Böhm M, Müller M, Paul J, Hemkeppler E, Kohnen T. Intraoperative OCT versus Scheimpflug and Swept-Source OCT measurements for anterior eye parameters. J Cataract Refract Surg 2021;Abstract
PURPOSE: To compare agreement of anterior segment parameter measurements using an intraoperative optical coherence tomography (iOCT) of a femtosecond laser (LenSx) during interface docking to the eye to preoperative Scheimpflug-tomography (Pentacam AXL) and swept-source optical coherence tomography (IOL Master 700). SETTING: Department of Ophthalmology, Goethe University, Frankfurt, Germany. DESIGN: Retrospective study. METHODS: Ninty-five eyes of 66 patients who had planned OCT-guided femtosecond laser-assisted lens surgery were included. Anterior segment measurements were performed in mydriasis prior to surgery using Scheimpflug-tomography and swept-source optical coherence tomography. After surgery iOCT images were analysed using a modification of the FIJI image processing program. Outcome measures included external anterior chamber depth (ACD), central corneal thickness (CCT) and central lens thickness (LT). RESULTS: The ACD measured with the iOCT was -0.011±0.126mm smaller (p=0.389) than with theswept-source OCT and -0.059±0.185mm than with the Scheimpflug-tomography (p=0.003).
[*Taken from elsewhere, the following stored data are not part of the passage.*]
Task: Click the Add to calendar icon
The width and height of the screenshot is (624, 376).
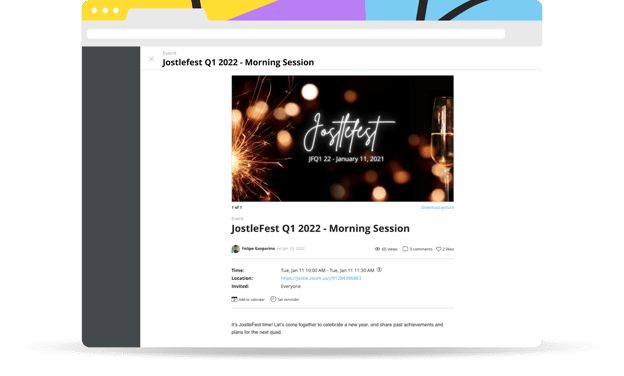Action: pyautogui.click(x=234, y=299)
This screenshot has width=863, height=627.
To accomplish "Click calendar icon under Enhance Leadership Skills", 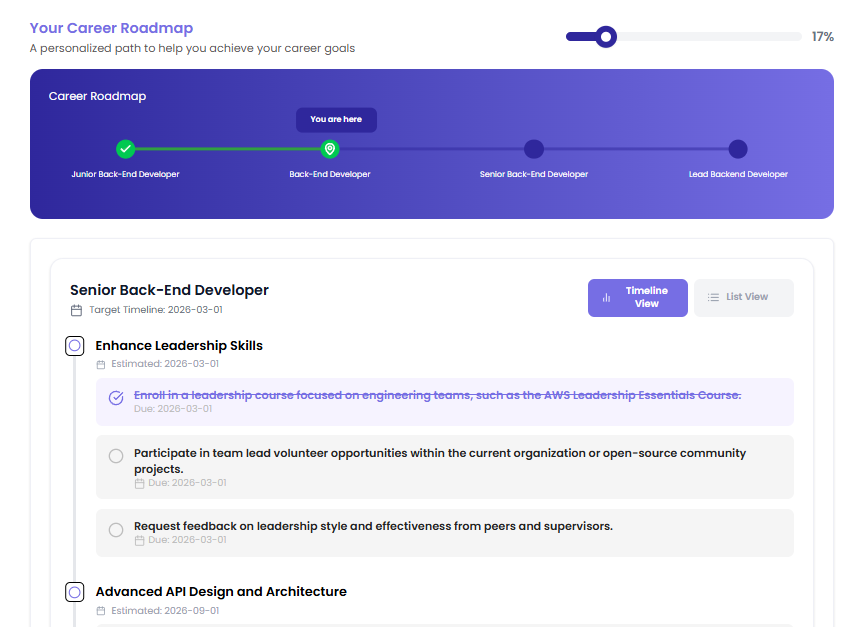I will tap(101, 364).
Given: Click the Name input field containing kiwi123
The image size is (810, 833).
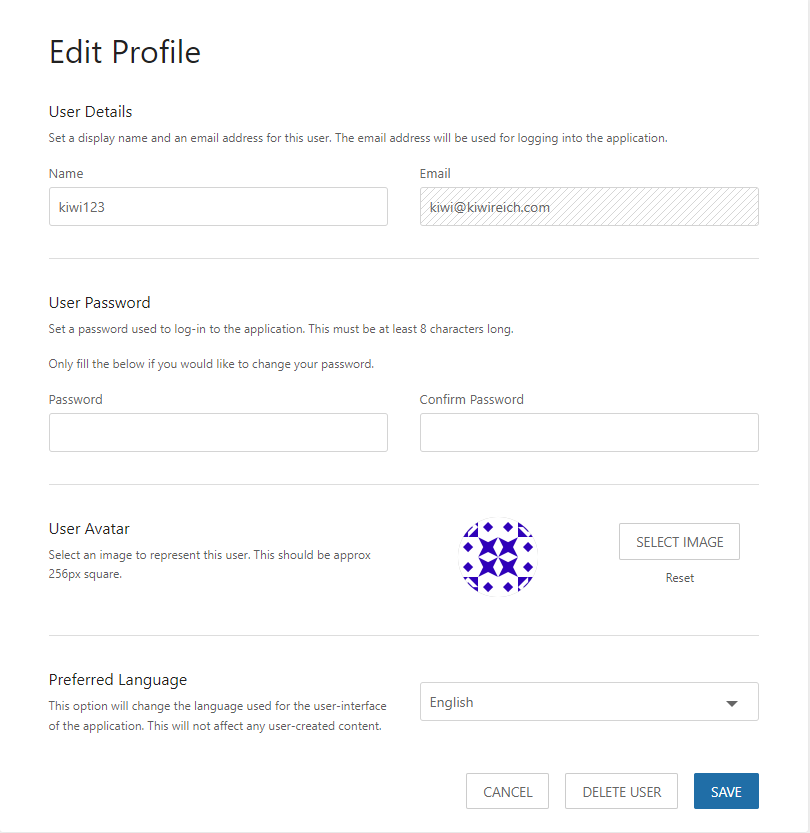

The swept-source OCT measures a -0.047±0.146mm smaller ACD than the Scheimpflug-tomography (p=0.002). The measurements of CCT using the iOCT and the Scheimpflug-tomography (-0.705±20.837μm, p=0.742) and the LT measurements of swept-source OCT and iOCT (-0.050±0.089mm, p<0.001) show no clinically relevant difference. Just the ACD between the iOCT and the Scheimpflug-tomography shows a clinically relevant difference. CONCLUSION: The comparison of the anterior segment parameters of intraoperative optical coherence tomography with swept-source optical coherence tomography showed no clinically relevant differences regarding the ACD and the lens thickness. However, Scheimpflug-tomography versus intraoperative optical coherence tomography measures a small clinically relevant difference for ACD.